Los cuidados que se deben tener para un niño con epilepsia

Los niños que sufren de epilepsia, pertenecen a un grupo muy reducido de la población que se ve afectada por una repetición constante de convulsiones, que son controladas por medios de tratamientos y remedios, que buscan proporcionarle una calidad de vida mejor a cada niño y que pueda llevarla normalmente. Por ende, el rol de los padres es fundamental durante este proceso.

alemana_epilepsiaDependiendo del tipo de epilepsia que presente el menor, será la forma de tratamiento que le aplicará el médico tratante, incluyendo una activa participación de quienes estén a cargo del cuidado del niño. Porque deben ser quienes informen a la comunidad en la cual se desenvuelve el paciente. Es decir, comunicar en el colegio que el niño padece de epilepsia y de qué tipo, a sus amigos y demás familiares.

Realizar una acción como esta, ayuda a prevenir inconvenientes en aquellas personas que rodean al menor cuando presente una crisis, ya que no saber y verlo sufrir una, puede ser bastante chocante emocionalmente.

El entorno del niño

El rol de los padres o de sus tutores, es fundamental para que el niño comprenda que padece epilepsia, ya que se les debe contar que sufren de esta enfermedad y ser lo más sinceros posible, dando espacio a que el menor haga todas las consultas que le surjan al respecto.  Además de eso, se debe elogiar sus logros y capacidades para que continúe superándose.

No es recomendable la sobreprotección, sino que tratarlo como cualquier niño es lo mejor para su autoestima y seguridad.
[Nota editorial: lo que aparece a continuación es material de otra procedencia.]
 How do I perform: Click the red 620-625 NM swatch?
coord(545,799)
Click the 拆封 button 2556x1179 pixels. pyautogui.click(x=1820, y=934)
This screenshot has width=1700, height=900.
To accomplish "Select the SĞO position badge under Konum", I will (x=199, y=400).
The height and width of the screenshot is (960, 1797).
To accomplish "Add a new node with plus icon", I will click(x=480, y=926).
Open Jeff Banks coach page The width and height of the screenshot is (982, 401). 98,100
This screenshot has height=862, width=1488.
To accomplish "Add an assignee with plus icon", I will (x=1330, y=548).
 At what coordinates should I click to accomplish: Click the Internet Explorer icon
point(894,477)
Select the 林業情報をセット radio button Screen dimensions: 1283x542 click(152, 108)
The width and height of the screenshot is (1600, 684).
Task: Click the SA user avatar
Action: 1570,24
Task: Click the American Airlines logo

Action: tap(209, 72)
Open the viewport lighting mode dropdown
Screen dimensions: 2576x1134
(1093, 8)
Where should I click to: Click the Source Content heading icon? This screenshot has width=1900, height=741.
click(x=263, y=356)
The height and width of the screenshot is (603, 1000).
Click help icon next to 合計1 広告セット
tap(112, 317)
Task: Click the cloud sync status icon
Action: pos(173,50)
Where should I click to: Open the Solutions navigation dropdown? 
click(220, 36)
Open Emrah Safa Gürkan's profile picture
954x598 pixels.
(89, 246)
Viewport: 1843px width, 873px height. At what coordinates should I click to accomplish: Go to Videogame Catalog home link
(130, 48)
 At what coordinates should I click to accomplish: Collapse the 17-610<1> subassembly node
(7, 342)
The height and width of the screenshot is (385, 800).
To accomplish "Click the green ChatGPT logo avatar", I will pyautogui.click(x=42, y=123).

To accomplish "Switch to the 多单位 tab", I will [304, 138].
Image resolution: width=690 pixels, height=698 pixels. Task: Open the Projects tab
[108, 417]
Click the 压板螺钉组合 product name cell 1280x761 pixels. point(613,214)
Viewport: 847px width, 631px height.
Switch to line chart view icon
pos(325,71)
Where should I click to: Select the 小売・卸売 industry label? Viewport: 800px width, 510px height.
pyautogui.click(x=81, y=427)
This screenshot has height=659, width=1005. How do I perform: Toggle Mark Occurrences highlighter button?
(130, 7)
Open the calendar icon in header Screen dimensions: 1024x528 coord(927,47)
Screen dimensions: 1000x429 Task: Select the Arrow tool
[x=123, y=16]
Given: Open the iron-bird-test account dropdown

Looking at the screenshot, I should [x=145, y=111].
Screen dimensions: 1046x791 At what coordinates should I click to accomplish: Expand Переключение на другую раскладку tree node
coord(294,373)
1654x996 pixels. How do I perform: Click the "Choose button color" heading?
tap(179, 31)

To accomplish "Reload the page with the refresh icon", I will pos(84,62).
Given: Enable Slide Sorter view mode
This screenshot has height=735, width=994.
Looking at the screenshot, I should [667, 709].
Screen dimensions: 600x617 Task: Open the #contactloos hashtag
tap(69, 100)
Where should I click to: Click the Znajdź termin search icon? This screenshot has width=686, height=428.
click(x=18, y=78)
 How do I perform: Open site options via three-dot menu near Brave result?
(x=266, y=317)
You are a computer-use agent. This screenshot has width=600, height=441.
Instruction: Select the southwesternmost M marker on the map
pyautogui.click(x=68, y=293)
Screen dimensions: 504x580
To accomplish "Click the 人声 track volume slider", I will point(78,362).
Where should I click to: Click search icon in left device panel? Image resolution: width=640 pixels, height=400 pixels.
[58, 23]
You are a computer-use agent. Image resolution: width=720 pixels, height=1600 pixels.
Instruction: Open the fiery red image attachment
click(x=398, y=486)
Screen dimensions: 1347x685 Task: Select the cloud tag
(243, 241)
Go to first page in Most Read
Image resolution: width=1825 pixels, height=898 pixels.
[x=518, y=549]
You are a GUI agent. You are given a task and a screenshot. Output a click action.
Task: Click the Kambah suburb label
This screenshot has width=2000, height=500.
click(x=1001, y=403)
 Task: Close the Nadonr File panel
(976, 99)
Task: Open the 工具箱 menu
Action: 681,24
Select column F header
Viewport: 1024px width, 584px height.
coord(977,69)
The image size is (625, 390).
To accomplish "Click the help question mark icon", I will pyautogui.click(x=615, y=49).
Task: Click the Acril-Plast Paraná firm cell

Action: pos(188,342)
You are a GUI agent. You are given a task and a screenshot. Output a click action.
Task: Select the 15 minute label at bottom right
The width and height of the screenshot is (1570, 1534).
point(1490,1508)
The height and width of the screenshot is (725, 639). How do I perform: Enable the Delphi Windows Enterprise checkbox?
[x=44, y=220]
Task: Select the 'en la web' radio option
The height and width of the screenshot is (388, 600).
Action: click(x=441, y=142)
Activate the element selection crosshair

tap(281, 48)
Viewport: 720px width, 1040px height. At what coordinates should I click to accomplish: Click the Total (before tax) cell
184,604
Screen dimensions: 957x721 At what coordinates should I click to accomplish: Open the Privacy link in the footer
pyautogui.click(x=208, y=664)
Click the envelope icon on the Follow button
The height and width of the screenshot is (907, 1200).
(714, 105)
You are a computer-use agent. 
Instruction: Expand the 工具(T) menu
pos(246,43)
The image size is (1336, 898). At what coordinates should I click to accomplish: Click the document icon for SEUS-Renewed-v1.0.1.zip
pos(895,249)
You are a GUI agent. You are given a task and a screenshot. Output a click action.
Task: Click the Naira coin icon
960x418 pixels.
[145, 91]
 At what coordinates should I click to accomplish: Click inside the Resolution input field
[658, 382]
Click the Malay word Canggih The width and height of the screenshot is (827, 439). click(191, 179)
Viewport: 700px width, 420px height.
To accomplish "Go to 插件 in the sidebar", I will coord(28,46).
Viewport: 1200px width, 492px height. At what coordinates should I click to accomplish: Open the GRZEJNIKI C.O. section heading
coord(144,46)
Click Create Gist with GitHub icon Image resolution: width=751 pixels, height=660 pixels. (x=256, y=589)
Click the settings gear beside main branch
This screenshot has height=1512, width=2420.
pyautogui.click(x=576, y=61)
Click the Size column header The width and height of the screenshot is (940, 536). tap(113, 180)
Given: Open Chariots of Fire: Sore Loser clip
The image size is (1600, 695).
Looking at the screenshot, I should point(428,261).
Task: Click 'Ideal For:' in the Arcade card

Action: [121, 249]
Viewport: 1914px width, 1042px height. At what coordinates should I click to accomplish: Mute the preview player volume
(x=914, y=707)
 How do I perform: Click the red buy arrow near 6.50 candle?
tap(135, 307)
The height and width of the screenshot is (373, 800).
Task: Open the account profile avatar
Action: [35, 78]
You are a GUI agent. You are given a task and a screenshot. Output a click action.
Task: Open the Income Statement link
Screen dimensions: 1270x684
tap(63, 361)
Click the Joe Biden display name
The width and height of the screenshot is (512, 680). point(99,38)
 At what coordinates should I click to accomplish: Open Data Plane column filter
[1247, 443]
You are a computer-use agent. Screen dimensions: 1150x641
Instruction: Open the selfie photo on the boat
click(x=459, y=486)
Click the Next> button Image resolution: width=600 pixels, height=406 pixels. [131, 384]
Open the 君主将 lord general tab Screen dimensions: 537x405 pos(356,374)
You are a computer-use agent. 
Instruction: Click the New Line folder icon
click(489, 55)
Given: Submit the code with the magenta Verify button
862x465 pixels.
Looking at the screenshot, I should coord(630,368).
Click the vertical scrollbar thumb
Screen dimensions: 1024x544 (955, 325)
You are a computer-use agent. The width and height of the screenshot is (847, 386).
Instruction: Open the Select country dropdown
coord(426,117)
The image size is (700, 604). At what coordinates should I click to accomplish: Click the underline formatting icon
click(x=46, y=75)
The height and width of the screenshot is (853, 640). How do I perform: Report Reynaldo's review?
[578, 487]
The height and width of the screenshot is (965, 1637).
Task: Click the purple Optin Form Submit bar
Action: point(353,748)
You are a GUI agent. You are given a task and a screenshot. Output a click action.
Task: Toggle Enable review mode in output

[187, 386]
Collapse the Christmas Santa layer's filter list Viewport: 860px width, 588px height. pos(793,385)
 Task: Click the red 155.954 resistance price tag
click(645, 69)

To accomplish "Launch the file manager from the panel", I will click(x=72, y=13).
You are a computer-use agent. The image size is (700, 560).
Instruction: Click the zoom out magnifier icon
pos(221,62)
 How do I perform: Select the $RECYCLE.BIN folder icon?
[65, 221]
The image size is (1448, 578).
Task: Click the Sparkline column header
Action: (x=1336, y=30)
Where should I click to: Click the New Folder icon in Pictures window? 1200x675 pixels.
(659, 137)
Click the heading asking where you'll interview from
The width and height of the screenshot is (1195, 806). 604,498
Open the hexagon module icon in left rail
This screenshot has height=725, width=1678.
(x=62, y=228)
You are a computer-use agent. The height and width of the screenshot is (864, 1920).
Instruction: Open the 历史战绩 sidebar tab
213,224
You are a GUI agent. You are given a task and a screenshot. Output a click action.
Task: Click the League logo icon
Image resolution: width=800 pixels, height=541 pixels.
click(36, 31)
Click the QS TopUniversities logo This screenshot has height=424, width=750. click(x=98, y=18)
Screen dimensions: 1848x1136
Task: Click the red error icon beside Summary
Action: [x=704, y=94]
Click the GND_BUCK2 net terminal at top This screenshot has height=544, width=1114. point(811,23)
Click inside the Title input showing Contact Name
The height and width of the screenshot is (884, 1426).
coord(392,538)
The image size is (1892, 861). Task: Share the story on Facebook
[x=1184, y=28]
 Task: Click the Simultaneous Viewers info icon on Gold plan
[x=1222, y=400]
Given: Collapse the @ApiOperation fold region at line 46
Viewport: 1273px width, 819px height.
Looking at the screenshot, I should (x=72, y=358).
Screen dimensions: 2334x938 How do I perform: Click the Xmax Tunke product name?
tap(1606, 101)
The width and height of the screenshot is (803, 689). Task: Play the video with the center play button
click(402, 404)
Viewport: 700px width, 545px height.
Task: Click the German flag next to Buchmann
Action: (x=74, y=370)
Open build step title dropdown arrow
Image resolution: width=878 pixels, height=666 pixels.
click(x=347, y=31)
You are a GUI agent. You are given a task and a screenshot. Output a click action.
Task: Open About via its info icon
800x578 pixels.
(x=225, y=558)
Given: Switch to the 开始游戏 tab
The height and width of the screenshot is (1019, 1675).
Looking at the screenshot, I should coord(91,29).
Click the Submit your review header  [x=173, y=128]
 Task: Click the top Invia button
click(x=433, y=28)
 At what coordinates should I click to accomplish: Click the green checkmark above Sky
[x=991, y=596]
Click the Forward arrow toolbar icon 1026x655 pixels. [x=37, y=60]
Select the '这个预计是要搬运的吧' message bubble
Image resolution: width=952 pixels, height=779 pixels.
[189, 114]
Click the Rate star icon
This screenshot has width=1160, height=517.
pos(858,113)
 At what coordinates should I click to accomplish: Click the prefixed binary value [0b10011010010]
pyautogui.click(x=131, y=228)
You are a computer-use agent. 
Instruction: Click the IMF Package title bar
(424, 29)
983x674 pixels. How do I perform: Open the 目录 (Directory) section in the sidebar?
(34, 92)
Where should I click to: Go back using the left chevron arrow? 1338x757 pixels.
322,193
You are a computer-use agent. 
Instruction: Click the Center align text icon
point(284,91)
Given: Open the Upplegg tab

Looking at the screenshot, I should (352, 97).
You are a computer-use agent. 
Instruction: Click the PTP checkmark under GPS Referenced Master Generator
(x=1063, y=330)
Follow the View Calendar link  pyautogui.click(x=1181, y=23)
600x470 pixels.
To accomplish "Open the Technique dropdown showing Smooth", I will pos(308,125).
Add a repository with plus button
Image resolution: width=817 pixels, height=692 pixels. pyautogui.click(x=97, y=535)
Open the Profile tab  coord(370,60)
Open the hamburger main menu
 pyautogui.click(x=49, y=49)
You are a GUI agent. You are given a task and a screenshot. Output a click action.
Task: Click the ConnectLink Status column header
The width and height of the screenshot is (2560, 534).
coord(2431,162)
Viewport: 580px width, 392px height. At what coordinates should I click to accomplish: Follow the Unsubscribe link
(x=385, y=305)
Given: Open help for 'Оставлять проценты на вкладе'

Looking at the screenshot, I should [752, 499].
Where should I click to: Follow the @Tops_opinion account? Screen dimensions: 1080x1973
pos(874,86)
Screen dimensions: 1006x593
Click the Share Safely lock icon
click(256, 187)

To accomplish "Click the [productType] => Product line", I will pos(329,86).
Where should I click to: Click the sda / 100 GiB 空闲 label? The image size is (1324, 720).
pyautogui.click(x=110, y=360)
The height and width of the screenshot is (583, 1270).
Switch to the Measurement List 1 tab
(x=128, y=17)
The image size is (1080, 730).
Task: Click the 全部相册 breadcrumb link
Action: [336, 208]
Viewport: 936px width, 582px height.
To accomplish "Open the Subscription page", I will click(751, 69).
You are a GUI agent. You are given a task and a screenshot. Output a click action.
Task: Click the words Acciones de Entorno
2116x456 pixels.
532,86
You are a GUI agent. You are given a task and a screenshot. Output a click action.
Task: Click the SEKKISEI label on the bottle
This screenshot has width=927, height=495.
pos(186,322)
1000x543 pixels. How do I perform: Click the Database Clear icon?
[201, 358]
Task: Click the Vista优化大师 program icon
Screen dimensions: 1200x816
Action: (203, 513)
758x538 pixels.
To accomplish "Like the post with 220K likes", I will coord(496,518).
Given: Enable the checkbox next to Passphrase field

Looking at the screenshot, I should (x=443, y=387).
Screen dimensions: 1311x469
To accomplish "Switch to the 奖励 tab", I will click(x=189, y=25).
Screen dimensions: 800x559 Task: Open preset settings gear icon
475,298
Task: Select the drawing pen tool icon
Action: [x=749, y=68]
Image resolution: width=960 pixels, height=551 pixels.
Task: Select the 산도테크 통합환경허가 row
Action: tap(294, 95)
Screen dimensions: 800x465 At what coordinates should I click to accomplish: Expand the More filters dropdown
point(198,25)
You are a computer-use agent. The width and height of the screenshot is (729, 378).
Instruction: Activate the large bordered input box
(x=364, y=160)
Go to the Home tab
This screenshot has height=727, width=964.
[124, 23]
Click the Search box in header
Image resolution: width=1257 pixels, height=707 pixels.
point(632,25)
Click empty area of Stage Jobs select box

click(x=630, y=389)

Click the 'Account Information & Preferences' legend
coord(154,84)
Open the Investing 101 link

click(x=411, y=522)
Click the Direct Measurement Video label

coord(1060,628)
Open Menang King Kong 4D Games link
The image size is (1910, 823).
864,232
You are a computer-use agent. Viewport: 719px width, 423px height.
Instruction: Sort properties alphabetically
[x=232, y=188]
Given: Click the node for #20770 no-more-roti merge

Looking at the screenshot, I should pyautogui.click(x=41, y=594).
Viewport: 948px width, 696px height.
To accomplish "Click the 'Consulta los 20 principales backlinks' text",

Invítalo a participar de entretenidas actividades y que tenga amigos, porque para un niño sobrellevar una enfermedad y sentirse solo, puede ser fatal para su personalidad.

Su estilo de vida

Tal como hemos mencionado, un niño con epilepsia debe ser tratado igual que sus pares y que no sienta que por padecer esta dolencia es distinto a los demás menores. Es decir, no necesita la compasión de sus amigos ni de sus familiares, sino la ayuda y compresión necesaria, pero sobre todo un apoyo constante y positivo que le permita crecer con naturalidad.

Muchas padres al conocer el diagnóstico de su pequeño, suelen cometer el grave error de sobreprotejerlo y no ayudándole a desarrollarse con normalidad. Entendemos lo difícil que debe ser ver a un hijo padecer alguna crisis, pero el mismo amor es el motor principal para integrar al niño a vivir de la manera más normal posible. Por ende, es recomendable no restarlo de actividades que hacen los demás, siempre con el consentimiento y orientación del médico.

Por ejemplo, durante la niñez los menores desarrollan gustos por actividades deportivas a las cuales se debe poner atención, dada su condición. Algunas de ellas son el ciclismo, la cual puede ser practicado con normalidad usando las protecciones necesarias. Por otro lado, la natación siempre debe estar supervisada y no motivarlos al andinismo, el buceo o la gimnasia en aparatos, por la peligrosidad de que sufran una crisis y una caída con graves consecuencias.